We calculated the TVD of the proportions of missing and not missing details per year and got an observed TVD of 0.2775. Looking at two distributions for missing and not missing, it seems as though they are extremely different. Which might suggest that the missingness of CAUSE.CATEGORY.DETAIL relies on the values of YEAR.

After running 100,000 permutations on the CAUSE.CATEGORY.DETAIL column and computing the TVDs between missing and not missing for each YEAR, we got a p-value of 0, meaning that none of the permutations resulted in a TVD as large as the observed TVD.

Since our p-value (0.0) is lower than our significance level (0.05), we reject the null hypothesis, so it is possible that the missingness of CAUSE.CATEGORY.DETAIL depends on YEAR so the missingness is MAR in relation to CAUSE.CATEGORY.DETAIL.

OUTAGE.START.TIME

The next column we decided to analyze the missingness of CAUSE.CATEGORY.DETAIL on, was OUTAGE.START.TIME, and our hypotheses are as follows:

Null Hypothesis: The missingness of CAUSE.CATEGORY.DETAIL does not depend on OUTAGE.START.TIME

Alternative Hypothesis: The missingness of CAUSE.CATEGORY.DETAIL does depend on OUTAGE.START.TIME

Since OUTAGE.START.TIME is in the format HH:MM:SS, we decided to convert the times in a unit of seconds since 00:00:00. From there, we split up the data into to Series: One where CAUSE.CATEGORY.DETAIL was missing and one where it wan’t missing. We then ran a K-S 2 sample test(since the distributions were quantitative/numeric) on the two Series of data and got the following CDFs.

The p-value from this K-S 2 sample test was 0.1049, which is greater than our significance level of 0.05. Rherefore we fail to reject the null – it is possible that the missingness of CAUSE.CATEGORY.DETAIL does not depend on OUTAGE.START.TIME , so the missing values in the column CAUSE.CATEGORY.DETAIL is MCAR in relation to OUTAGE.START.TIME.

Hypothesis Test


Finally for the hypothesis test. During the bivariate analysis we noticed that there seemed to be a difference between if a power outage would be more likely to occur during summer or winter depending on the climate region a person lived in. Could this be due to random chance? Specifically, we are testing the question: Does climate region power outage distribution across winter and summer seasons differ?

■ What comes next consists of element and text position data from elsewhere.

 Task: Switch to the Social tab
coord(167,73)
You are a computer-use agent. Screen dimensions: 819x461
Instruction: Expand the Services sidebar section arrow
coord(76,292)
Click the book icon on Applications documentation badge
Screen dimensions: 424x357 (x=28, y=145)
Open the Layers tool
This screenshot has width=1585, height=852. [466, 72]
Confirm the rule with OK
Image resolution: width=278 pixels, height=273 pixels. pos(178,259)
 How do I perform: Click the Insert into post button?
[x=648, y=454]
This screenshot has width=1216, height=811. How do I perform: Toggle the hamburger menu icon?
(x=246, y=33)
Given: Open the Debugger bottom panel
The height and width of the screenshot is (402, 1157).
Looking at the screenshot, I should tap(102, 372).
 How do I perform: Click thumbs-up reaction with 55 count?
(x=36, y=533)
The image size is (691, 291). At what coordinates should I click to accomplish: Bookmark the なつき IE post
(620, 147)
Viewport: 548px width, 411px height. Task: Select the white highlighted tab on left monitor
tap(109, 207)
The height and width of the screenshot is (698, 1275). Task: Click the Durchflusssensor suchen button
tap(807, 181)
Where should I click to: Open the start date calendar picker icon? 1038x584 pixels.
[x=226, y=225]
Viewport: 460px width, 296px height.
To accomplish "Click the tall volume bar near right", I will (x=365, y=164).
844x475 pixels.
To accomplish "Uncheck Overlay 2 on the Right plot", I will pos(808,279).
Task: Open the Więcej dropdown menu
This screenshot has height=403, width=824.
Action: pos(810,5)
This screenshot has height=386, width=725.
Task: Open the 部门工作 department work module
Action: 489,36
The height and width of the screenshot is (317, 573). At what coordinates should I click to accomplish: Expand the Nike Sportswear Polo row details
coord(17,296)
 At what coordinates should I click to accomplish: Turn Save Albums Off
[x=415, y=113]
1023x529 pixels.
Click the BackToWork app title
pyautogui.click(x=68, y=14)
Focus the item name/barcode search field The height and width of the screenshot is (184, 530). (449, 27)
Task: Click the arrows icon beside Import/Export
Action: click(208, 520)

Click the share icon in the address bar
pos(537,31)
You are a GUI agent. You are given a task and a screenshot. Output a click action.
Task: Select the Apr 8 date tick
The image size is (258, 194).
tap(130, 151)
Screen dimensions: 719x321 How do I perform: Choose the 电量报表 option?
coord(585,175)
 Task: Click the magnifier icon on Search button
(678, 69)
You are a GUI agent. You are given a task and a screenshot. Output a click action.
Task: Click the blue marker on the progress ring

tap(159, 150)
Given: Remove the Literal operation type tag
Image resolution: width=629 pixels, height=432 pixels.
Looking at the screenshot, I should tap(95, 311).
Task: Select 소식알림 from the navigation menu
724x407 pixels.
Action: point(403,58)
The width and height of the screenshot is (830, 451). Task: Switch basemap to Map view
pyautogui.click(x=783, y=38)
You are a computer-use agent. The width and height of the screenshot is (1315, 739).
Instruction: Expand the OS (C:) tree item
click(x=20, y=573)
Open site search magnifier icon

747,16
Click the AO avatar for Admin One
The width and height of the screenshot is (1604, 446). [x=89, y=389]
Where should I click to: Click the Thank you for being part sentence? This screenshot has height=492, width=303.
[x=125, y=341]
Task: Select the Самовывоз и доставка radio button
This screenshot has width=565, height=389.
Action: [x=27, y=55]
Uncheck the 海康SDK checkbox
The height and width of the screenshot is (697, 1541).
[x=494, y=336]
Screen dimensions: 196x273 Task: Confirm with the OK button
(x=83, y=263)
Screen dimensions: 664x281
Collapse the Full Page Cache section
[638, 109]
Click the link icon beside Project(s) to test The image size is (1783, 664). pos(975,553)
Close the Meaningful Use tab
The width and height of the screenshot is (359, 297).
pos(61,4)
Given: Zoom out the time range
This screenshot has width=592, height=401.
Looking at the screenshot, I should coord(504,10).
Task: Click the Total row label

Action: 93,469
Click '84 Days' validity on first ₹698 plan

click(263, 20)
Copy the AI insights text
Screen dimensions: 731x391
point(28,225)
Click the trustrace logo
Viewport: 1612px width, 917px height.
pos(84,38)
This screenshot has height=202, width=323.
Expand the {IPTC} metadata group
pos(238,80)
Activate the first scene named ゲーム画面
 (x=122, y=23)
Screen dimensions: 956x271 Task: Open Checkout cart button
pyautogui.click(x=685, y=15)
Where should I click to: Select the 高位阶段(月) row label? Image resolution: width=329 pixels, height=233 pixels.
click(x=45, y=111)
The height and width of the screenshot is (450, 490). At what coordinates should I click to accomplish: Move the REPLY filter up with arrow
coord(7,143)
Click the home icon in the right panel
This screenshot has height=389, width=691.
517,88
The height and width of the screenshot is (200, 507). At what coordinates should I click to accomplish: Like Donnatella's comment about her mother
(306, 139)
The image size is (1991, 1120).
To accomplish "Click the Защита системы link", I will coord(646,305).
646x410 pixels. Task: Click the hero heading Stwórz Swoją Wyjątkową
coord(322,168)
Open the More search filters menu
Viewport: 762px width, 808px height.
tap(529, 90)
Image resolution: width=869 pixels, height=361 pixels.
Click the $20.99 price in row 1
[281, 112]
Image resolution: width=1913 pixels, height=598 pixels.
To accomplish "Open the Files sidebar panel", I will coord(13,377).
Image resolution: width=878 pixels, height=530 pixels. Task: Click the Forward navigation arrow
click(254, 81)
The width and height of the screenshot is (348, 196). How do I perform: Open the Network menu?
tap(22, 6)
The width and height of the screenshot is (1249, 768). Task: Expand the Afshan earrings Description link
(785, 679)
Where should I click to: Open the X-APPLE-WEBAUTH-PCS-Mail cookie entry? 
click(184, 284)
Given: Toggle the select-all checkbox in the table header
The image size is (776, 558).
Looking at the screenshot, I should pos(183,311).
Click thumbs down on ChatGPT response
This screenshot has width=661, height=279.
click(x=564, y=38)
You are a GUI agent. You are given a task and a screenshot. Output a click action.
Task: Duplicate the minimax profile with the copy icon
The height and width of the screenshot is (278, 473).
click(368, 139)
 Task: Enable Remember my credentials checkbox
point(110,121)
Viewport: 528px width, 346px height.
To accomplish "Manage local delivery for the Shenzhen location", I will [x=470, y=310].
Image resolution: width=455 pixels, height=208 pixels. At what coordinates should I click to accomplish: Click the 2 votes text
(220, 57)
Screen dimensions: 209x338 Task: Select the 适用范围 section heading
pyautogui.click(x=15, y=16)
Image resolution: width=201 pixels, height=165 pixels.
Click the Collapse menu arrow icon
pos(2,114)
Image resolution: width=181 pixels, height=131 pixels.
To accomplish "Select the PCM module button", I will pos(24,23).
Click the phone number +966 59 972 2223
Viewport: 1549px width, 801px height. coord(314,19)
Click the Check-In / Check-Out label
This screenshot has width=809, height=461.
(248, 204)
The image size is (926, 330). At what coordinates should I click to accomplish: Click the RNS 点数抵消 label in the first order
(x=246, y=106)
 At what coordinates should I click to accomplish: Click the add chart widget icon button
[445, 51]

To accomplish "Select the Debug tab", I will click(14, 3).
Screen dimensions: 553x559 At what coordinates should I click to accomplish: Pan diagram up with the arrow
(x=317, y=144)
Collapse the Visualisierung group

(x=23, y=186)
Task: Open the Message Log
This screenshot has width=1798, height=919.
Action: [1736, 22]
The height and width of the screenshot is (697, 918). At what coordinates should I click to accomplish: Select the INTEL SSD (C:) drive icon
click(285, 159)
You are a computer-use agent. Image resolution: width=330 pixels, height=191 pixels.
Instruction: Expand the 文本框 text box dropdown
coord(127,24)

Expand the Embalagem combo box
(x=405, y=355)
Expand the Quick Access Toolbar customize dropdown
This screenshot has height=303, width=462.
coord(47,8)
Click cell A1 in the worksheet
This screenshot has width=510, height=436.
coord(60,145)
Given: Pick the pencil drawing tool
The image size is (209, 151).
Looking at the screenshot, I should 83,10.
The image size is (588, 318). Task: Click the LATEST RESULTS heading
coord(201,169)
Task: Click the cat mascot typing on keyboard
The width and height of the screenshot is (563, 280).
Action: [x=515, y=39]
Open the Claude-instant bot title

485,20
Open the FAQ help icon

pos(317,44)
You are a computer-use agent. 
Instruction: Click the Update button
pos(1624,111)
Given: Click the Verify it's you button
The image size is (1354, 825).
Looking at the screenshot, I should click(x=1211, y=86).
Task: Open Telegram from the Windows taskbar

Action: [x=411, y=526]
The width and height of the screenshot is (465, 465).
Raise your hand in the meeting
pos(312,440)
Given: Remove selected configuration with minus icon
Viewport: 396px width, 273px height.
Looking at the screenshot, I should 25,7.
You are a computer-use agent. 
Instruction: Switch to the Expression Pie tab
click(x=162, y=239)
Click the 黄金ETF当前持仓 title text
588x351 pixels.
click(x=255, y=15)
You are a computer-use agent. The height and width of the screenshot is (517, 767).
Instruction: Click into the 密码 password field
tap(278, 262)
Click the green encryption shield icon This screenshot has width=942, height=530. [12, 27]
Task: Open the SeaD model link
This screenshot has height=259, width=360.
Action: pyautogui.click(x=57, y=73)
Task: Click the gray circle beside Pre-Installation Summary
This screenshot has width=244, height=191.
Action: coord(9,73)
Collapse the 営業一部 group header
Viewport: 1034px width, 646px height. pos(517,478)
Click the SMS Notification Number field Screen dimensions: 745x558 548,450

We set up our experiment like this:

Hypotheses

Null Hypothesis:

In the population, the distribution of power outages for US climate regions are the same between summer and winter, and the observed differences in our sample are due to random chance.

Alternative Hypothesis:

In the population, the distribution of power outages of US climate region groups are different for summer and winter.

Testing

Our test statistic was total variation distance (TVD) because we were looking at two different categorical distributions and how they differed from each other. We set our significance level to the standard level of 0.05. That is, we are aiming for a 95% confidence level. For this experiment we used a permutation test because we are testing to see if two different sample distributions come from the same population distribution.

Results

Aftering running the permutation test, our p-value came to be around 0.0016.

Our p-value was less than our set significance level (0.0016 < 0.05), so we reject the null in favor of the alternative hypothesis. It is possible that in the US, a person can experience differing levels of summer or winter power outages based on what U.S. climate region they live in.